Lebih lanjut, Anies menjelaskan, perilaku korupsi yang ditangani oleh KPK adalah tindakan individu maupun kelompok atas dasar keserakahan.

Oleh karena itu, memberi efek jera tidak boleh tanggung-tanggung. JIka harta kekayaan koruptor tidak disita, maka besar kemungkinan mereka akan mengulangi perbuatannya. 

Bahkan, tegas dia, pelaku tetap menikmati kekayaan hasil korupsinya meski sudah bebas.

"Yang diinginkan koruptor itu hedonis, hidup berlebih konsumtif begitu dimiskinkan hilang semua. Tapi kalau sekedar dihukum dan uangnya ya tetap milik koruptor," Anies menandaskan.

Dengan demikian, diharapkan RUU Perampasan Aset dapat menjadi solusi yang menjadi dasar hukum yang dapat dijalankan tanpa harus menunggu selesainya proses hukum yang berjalan.

Sederhananya, RUU Perampasan Aset bertujuan untuk menghadirkan cara untuk dapat mengembalikan kerugian negara (recovery asset) sehingga kerugian yang diderita oleh negara tidak signifikan. 

Untuk diketahui, berdasarkan catatan Monitorindonesia.com, RUU ini telah melewati perjalanan yang cukup panjang sejak awal tahun 2010. 

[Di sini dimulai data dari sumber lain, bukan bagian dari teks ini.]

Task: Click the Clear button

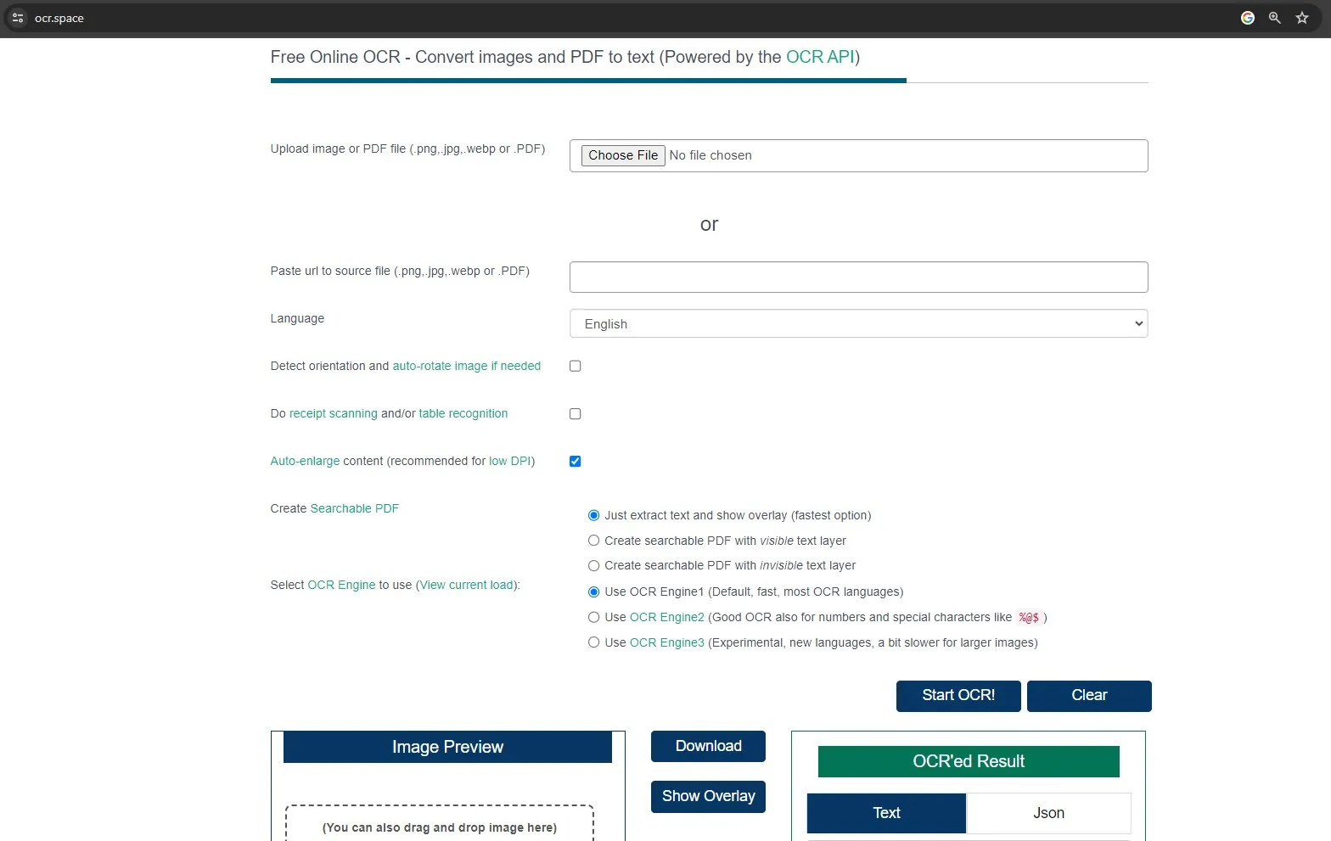Action: click(1089, 696)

Pada periode Prolegnas 2015-2019, RUU ini termasuk dalam program legislasi nasional, namun tidak pernah dibahas karena tidak masuk dalam daftar prioritas RUU. 

Kemudian, pada periode Prolegnas 2020-2024, RUU Perampasan Aset kembali dimasukkan dan Pemerintah mengusulkan agar RUU ini dimasukkan dalam Prolegnas 2020, sayangnya usulan tersebut tidak disetujui oleh DPR RI. 

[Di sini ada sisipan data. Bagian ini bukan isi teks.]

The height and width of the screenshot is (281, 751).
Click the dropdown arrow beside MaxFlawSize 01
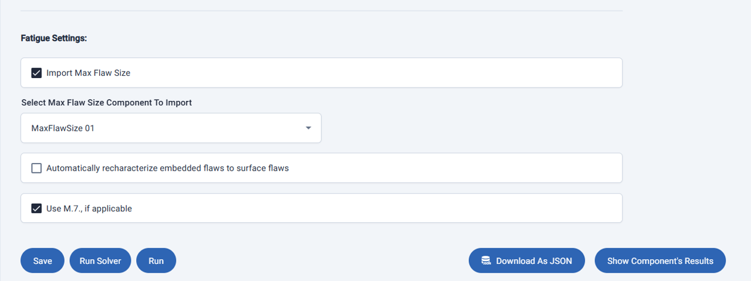click(308, 128)
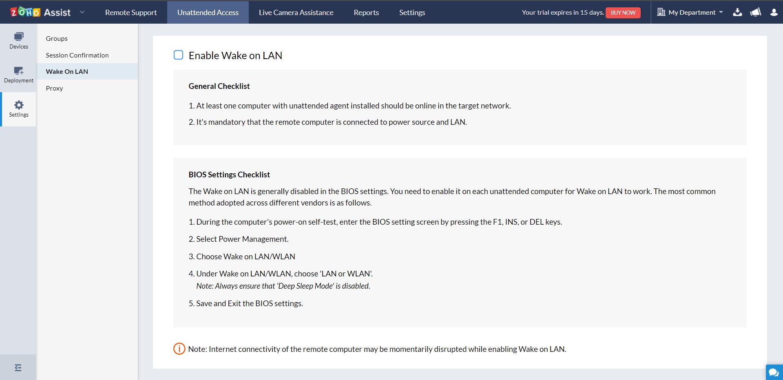Select Proxy in the settings list

[x=54, y=88]
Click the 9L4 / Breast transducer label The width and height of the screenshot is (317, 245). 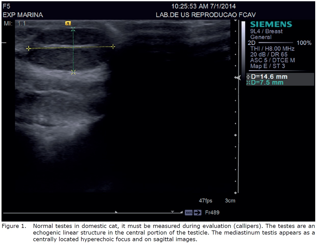click(266, 31)
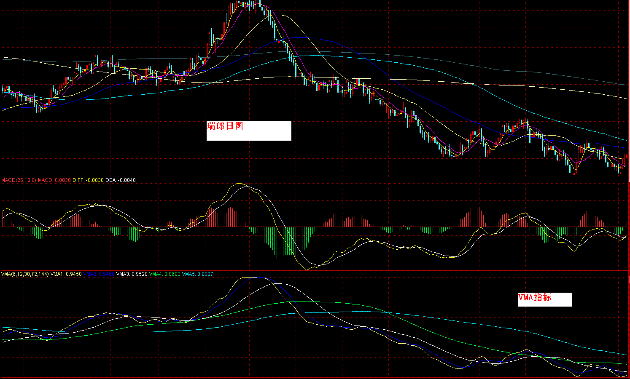Image resolution: width=630 pixels, height=379 pixels.
Task: Click the VMA1: 0.9450 legend entry
Action: [x=66, y=274]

Pada tahun 2023, pemerintah dan DPR RI mencapai kesepakatan untuk memasukkan RUU Perampasan Aset dalam Prolegnas 2023. 

Namun itu, terdapat dugaan terjadinya kendala pelaksanaan perampasan aset sendiri yang tidak lepas dari dua hal penting.

Pertama, kurangnya politik hukum negara. Kedua, eksistensi aset yang berada di luar negeri. (Wan)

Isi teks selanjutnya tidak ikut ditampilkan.